To understand, let’s consider the disease metaphor. All of us are souls who are presently infected by deep-rooted material conditionings that impel us towards sensual, even immoral, pleasures. The process of bhakti-yoga can counter and cure this infection. But complete healing usually comes only after a lifetime of striving, of careful and consistent treatment.
If we somehow became lax in the treatment, the disease may relapse and impel us to act unbecomingly. All of us are vulnerable to such relapses, though of course the kind of misbehavior that we may relapse into can vary depending on what our past conditioning was.
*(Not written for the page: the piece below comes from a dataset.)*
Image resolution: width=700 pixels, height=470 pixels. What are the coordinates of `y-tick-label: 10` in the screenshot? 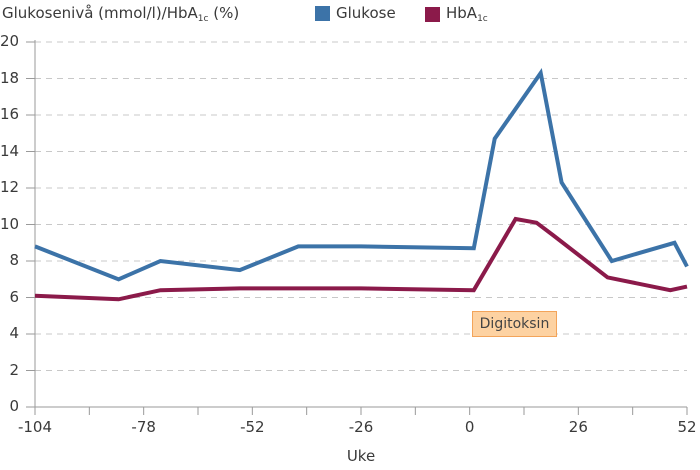 It's located at (10, 224).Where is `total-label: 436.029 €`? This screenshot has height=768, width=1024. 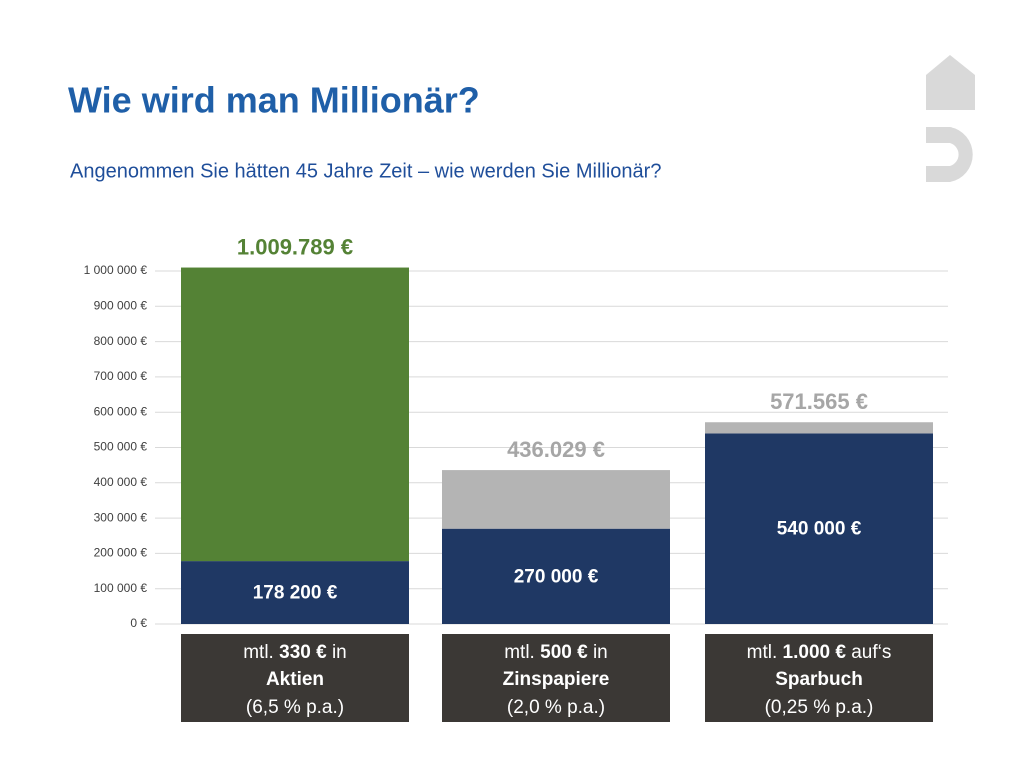
total-label: 436.029 € is located at coordinates (556, 450).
Those afflicted by such relapses need the hospital, a facility for intensive spiritual healing – especially when they are determined to continue the treatment of bhakti-yoga and strive for moral uprightness. Sadly however, we may send them to a jail by condemning them as moral reprobates, as hypocrites, as betrayers and what not. Such value-judgments practically exile them into a spiritual Siberia. They go away from devotee association and into worldly association which only tightens the shackles of their conditionings.
To avoid such tragic fallout, the Gita urges us to focus on the sincerity of their intention and thereby help them return to moral and spiritual health.
“Even if one commits the most abominable action, if he is engaged in devotional service he is to be considered saintly because he is properly situated in his determination.”